(Data for locating words and elements)
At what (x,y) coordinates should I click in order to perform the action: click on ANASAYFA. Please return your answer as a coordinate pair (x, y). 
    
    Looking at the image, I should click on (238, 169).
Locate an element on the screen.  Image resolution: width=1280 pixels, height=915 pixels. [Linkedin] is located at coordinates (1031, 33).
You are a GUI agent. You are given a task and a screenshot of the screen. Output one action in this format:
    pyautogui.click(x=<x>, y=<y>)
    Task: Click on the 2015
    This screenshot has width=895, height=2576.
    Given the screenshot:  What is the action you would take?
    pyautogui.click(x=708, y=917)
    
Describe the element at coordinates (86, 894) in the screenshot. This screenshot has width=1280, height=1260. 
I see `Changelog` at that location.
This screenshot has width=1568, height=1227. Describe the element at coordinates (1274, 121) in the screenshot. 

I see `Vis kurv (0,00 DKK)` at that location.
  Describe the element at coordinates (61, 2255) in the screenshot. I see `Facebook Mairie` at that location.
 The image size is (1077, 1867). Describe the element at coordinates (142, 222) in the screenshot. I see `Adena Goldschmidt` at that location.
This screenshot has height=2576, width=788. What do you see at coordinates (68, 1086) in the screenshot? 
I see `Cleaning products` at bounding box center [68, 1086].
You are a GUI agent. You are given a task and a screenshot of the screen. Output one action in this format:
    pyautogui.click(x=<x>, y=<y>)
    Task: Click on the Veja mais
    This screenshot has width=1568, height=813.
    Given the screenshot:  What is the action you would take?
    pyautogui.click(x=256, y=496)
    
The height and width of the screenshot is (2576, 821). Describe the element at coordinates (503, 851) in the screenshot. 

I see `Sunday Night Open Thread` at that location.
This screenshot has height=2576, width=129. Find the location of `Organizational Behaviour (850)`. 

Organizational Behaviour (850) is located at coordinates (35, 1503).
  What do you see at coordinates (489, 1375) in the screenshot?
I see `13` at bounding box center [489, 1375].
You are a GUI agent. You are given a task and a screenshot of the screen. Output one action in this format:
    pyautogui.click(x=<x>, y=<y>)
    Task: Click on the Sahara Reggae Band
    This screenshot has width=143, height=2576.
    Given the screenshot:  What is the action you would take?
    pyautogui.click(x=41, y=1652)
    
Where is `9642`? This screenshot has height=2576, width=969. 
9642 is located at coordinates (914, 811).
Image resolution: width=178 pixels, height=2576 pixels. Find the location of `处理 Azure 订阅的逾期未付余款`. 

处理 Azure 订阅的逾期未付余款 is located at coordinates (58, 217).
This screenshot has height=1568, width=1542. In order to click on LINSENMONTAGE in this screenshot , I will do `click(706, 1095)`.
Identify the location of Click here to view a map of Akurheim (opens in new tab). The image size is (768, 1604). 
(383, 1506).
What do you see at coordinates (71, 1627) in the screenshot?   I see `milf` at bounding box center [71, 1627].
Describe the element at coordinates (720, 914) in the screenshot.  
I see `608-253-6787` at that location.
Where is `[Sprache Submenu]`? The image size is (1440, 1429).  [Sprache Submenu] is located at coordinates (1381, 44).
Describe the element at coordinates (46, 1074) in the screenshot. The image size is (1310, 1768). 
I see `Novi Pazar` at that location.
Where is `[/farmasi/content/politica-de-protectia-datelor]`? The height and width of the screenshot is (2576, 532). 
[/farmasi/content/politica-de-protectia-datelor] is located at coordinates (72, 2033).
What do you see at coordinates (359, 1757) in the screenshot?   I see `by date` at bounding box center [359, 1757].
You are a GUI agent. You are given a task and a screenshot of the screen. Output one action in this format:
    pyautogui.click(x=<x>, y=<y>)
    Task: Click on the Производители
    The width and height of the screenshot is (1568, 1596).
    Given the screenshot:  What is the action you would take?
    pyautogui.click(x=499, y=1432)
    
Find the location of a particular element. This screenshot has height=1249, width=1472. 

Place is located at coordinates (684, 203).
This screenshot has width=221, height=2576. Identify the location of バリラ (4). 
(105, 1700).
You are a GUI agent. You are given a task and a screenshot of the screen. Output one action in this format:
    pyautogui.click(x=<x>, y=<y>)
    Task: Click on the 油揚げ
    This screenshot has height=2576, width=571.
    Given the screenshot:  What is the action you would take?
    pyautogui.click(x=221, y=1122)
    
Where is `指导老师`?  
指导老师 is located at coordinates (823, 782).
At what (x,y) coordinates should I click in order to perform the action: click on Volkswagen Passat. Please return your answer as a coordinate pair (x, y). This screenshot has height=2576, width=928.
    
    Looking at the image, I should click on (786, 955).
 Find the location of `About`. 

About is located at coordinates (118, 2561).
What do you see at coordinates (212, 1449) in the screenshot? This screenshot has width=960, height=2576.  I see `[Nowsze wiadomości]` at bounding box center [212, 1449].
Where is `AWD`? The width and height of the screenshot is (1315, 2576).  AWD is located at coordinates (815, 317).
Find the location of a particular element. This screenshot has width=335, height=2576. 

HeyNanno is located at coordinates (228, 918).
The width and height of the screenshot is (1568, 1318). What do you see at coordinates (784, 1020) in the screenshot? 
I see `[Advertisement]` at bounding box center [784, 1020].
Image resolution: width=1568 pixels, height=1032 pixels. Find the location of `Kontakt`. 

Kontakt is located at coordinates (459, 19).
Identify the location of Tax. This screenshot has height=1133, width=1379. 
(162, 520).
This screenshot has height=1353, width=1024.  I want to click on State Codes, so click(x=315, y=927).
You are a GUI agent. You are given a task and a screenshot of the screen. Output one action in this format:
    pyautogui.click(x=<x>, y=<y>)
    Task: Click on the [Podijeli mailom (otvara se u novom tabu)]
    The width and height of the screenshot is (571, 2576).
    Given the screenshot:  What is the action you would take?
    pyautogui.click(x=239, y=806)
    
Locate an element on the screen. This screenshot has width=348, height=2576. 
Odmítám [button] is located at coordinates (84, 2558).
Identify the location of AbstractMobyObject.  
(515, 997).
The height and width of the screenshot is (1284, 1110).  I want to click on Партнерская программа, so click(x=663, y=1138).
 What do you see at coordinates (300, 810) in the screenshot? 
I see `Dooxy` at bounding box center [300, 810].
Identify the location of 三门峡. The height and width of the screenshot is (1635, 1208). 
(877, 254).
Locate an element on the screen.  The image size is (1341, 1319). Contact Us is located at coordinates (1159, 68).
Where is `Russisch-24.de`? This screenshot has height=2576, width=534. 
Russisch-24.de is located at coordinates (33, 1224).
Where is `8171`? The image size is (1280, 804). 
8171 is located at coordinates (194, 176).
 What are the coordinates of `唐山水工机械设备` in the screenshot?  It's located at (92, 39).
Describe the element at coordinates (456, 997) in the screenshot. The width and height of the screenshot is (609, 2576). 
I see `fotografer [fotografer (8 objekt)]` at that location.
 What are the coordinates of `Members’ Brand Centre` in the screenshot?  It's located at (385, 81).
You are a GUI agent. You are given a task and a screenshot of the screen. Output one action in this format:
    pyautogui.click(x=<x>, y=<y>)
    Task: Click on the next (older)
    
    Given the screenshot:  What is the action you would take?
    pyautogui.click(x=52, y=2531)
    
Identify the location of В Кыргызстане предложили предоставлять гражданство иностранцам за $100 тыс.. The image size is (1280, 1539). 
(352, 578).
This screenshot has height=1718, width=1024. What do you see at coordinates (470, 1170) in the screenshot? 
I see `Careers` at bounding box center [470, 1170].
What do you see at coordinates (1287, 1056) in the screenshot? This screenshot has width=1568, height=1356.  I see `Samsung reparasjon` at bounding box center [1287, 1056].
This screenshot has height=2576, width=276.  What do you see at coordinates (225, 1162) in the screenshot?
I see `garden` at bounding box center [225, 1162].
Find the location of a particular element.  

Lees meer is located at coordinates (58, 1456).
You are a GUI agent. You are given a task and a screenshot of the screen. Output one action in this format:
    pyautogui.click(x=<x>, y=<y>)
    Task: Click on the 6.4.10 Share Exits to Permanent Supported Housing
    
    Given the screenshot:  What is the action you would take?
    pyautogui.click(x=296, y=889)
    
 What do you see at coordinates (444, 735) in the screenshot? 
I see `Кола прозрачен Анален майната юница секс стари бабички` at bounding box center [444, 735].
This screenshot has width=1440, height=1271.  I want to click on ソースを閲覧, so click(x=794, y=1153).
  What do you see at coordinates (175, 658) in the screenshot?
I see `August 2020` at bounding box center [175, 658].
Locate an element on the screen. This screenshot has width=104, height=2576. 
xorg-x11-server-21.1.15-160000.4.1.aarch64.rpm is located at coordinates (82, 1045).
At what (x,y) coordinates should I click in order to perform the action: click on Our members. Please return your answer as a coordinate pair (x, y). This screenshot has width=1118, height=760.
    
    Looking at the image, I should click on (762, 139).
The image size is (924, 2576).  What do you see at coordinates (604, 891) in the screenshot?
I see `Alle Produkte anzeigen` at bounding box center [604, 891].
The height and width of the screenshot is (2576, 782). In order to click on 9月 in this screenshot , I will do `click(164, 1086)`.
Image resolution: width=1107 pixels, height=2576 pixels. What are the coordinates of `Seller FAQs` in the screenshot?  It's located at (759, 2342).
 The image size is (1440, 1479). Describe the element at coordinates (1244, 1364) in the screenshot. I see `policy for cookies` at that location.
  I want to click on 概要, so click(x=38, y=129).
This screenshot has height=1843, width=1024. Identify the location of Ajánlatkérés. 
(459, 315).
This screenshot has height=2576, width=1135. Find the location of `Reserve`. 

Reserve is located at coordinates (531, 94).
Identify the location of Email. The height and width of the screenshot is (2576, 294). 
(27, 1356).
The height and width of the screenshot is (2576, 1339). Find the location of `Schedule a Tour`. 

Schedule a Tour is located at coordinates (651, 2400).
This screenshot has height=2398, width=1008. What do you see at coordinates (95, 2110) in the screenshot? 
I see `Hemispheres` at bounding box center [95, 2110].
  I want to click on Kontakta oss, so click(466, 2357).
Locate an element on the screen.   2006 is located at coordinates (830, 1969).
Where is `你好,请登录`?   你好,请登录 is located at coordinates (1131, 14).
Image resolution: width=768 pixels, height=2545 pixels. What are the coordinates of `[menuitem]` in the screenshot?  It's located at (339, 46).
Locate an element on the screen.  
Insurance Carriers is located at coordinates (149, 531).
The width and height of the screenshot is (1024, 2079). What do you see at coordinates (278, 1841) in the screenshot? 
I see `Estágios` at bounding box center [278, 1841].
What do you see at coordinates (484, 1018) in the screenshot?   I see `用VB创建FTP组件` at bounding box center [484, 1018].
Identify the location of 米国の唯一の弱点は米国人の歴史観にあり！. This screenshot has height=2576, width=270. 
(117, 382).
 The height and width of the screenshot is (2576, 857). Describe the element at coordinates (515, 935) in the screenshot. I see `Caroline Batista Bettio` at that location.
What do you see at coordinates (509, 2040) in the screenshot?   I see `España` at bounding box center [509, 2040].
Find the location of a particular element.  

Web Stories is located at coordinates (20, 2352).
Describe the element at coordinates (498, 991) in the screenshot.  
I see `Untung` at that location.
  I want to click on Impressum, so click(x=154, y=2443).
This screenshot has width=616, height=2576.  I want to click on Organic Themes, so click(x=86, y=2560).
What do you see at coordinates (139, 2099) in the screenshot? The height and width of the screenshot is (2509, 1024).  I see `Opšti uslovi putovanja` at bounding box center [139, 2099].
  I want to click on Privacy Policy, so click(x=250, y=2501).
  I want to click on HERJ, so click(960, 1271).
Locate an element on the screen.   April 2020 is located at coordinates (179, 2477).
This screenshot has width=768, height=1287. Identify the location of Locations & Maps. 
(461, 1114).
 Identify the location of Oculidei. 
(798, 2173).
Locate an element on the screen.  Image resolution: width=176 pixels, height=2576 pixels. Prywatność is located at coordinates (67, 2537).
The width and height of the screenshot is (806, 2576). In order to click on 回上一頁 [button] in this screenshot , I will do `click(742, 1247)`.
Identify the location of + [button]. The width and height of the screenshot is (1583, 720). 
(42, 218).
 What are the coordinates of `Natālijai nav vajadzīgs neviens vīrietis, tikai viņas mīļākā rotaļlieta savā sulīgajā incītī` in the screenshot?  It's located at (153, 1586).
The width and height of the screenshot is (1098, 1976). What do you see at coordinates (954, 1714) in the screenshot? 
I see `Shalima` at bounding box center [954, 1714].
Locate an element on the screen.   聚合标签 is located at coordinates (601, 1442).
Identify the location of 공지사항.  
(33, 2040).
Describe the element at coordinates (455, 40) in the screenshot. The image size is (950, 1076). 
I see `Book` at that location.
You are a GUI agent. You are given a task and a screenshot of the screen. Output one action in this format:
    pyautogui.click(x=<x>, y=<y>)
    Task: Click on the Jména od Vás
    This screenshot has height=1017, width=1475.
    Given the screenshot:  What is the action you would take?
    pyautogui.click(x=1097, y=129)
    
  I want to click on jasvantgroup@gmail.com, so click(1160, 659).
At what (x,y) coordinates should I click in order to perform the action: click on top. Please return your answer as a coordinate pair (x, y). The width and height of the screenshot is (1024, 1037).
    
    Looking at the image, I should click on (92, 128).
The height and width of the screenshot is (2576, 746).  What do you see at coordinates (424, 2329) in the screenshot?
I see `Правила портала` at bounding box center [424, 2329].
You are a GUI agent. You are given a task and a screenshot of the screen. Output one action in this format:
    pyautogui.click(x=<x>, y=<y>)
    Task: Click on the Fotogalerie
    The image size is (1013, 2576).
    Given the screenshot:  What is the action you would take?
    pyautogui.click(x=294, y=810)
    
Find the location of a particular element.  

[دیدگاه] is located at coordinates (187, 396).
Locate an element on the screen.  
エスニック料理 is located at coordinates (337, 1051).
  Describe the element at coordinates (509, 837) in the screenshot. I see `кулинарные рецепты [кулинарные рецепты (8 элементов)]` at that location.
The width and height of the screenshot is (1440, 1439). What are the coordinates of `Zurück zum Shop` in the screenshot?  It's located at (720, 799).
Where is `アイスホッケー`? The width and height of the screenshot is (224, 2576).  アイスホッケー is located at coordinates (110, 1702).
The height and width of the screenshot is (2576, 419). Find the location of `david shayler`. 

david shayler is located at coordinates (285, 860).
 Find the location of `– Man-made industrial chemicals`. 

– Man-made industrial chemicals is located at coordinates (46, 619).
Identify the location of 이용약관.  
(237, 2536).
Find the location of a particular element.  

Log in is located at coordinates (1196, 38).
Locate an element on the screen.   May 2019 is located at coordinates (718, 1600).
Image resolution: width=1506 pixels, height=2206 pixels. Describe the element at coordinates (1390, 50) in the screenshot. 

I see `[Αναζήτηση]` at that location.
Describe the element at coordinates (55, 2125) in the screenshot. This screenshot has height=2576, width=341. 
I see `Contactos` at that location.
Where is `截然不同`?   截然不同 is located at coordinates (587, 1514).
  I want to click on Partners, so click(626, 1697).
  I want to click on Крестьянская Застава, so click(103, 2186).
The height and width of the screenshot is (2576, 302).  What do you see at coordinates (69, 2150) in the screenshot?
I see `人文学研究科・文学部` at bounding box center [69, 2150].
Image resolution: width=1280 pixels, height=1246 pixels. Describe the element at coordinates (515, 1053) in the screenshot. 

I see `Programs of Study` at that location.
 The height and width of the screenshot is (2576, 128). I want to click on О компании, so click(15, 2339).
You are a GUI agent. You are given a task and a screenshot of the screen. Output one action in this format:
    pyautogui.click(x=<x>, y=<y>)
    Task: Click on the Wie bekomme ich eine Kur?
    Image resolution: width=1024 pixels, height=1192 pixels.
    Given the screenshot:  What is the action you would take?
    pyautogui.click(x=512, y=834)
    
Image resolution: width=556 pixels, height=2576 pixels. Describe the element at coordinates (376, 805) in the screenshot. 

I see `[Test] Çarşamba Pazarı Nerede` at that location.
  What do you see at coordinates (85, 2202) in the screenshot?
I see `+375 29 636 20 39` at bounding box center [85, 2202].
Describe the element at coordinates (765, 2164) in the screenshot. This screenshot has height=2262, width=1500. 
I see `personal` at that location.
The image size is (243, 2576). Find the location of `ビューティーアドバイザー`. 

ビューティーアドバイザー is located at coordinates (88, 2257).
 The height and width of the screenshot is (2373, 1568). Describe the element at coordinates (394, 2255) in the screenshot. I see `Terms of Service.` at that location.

● WHAT THIS TASK INVOLVES: Turn the items from the line containing "Image resolution: width=1107" through the line containing "center [278, 1841]." into a JSON list of strings with one string per line, leaving out blank lines.

● THE RESPONSE:
[
  "Image resolution: width=1107 pixels, height=2576 pixels. What are the coordinates of `Seller FAQs` in the screenshot?  It's located at (759, 2342).",
  " The image size is (1440, 1479). Describe the element at coordinates (1244, 1364) in the screenshot. I see `policy for cookies` at that location.",
  "  I want to click on 概要, so click(x=38, y=129).",
  "This screenshot has height=1843, width=1024. Identify the location of Ajánlatkérés. ",
  "(459, 315).",
  "This screenshot has height=2576, width=1135. Find the location of `Reserve`. ",
  "Reserve is located at coordinates (531, 94).",
  "Identify the location of Email. The height and width of the screenshot is (2576, 294). ",
  "(27, 1356).",
  "The height and width of the screenshot is (2576, 1339). Find the location of `Schedule a Tour`. ",
  "Schedule a Tour is located at coordinates (651, 2400).",
  "This screenshot has height=2398, width=1008. What do you see at coordinates (95, 2110) in the screenshot? ",
  "I see `Hemispheres` at bounding box center [95, 2110].",
  "  I want to click on Kontakta oss, so click(466, 2357).",
  "Locate an element on the screen.   2006 is located at coordinates (830, 1969).",
  "Where is `你好,请登录`?   你好,请登录 is located at coordinates (1131, 14).",
  "Image resolution: width=768 pixels, height=2545 pixels. What are the coordinates of `[menuitem]` in the screenshot?  It's located at (339, 46).",
  "Locate an element on the screen.  ",
  "Insurance Carriers is located at coordinates (149, 531).",
  "The width and height of the screenshot is (1024, 2079). What do you see at coordinates (278, 1841) in the screenshot? ",
  "I see `Estágios` at bounding box center [278, 1841]."
]